You know, it’s funny that you say that because that’s really what made the decision for me. I’m not driven by the money only — I like that you can make a great living doing art, but that’s not my reason for doing it.  I was like, “I don’t know, I don’t know.”

Here’s the thing: There are three top African Americans in the world. There’s Oprah Winfrey, there’s Barack Obama, and there’s Michelle Obama. The Obamas take up two of the top three — do I want my introduction to the world to be me taking a shot at the better half of this great couple that everyone across the world has put their hope and faith into? I’m already kind of off the chain in Couples Retreat, so what am I going to do: Go sign up to be the token black girl on this show and make fun of one of the most prestigious women that we have? No! And no one really understood it. Maybe I was sensitive for others, like, “Is this what other people want to see? I don’t know.” And if there’s a question about it, I don’t want to be the fall guy for it. Someone else can totally go and do that if they want. I don’t know if I want to be Michelle Obama. I don’t know if I want to take that chance.

In the end, I guess we’ll see. I know they’ve been looking for an African American female for a long time. That’s a specific role that they’re trying to fill. I was like, “I’ve got a lot of characters I can do, and that’s the one you require?” It kind of made me feel limited before I got on the plane, so that helped me realize that maybe I should stick to what I was doing.

So let’s go back to that Spike Lee spoof you did, where you played a girl very vocally hating on Mariah Carey in a club. Tell me about dissing Mariah to her face.
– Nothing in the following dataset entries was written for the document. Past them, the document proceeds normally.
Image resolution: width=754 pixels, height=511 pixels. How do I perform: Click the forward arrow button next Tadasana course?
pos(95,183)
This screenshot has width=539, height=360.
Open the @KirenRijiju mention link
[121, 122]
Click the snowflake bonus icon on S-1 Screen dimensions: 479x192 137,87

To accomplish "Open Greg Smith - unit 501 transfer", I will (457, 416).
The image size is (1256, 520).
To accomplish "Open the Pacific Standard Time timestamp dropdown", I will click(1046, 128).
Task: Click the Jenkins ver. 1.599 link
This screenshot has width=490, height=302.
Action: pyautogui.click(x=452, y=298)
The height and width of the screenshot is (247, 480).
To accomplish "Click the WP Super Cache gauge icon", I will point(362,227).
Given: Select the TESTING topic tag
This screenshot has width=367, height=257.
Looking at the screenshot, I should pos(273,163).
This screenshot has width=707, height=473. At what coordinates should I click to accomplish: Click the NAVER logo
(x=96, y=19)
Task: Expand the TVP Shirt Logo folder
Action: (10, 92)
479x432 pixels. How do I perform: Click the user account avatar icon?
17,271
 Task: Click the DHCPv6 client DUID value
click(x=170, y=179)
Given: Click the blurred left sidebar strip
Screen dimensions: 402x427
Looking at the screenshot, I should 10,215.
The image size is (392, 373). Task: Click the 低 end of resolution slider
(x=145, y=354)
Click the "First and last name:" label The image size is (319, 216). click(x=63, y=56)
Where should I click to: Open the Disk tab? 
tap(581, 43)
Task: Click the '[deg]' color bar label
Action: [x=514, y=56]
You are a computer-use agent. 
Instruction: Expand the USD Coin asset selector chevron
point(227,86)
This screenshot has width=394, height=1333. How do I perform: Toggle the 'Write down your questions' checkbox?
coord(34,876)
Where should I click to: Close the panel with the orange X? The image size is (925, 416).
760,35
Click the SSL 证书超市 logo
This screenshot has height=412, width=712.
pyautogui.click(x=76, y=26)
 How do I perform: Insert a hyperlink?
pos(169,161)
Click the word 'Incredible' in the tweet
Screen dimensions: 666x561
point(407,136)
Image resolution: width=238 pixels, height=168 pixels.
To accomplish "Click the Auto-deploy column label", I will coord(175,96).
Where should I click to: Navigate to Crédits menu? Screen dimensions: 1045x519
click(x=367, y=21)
It was really weird because when I was doing my stuff at first, she wasn’t there so I’d just do it with a stand-in. In between takes, I was still in character and just making up random s— to say and having a ball, and it was so scathing that Spike was like, “Say it again! Let’s use it.” So finally, when it came time for Mariah to do her stuff, she didn’t want anybody to be there, but it was just her and she didn’t have anybody to look at. And I was just bringing it, like bringing this weird, crazy character all ghetto b— times nine thousand. [Laughs] Spike’s a New Yorker and he loves that, so he was like, “You know what? Get Kali back in here.” And he put me on the apple box next to the camera so I could inspire Mariah to say things and have me to look at and listen to while she was doing her stuff. He asked me to do things silently, so I said, “OK,” and I was mouthing these words to her. When it was over, I was like, “I’m so sorry! I apologize for all those things I never said.” And she said, “No, no, that’s great. I liked the ‘Hi, b—.’ That was classic.”

Do you have those moments where you improv and do your thing and then you think later, “I can’t believe I just said that?”

That’s my whole entire life. I’m trying to contain it as I do press for the movie. I’m a straight-shooter, you know? I’m a New Yorker and we say what we’re thinking. Like, I like to swear. A lot. And I have to be very, very conscious about it because you don’t want to walk into a meeting and be dropping f-bombs and have them think you’re mad at them. [Laughs] I’m trying to learn how to filter the things I say. It’s really hard, because I think in a way, you’re right: You need to be able to access that and have that freedom to be free in your work. But how do you draw the line where you free-associate in your comedy and you don’t have that freedom in your normal life? I feel like you can’t do it.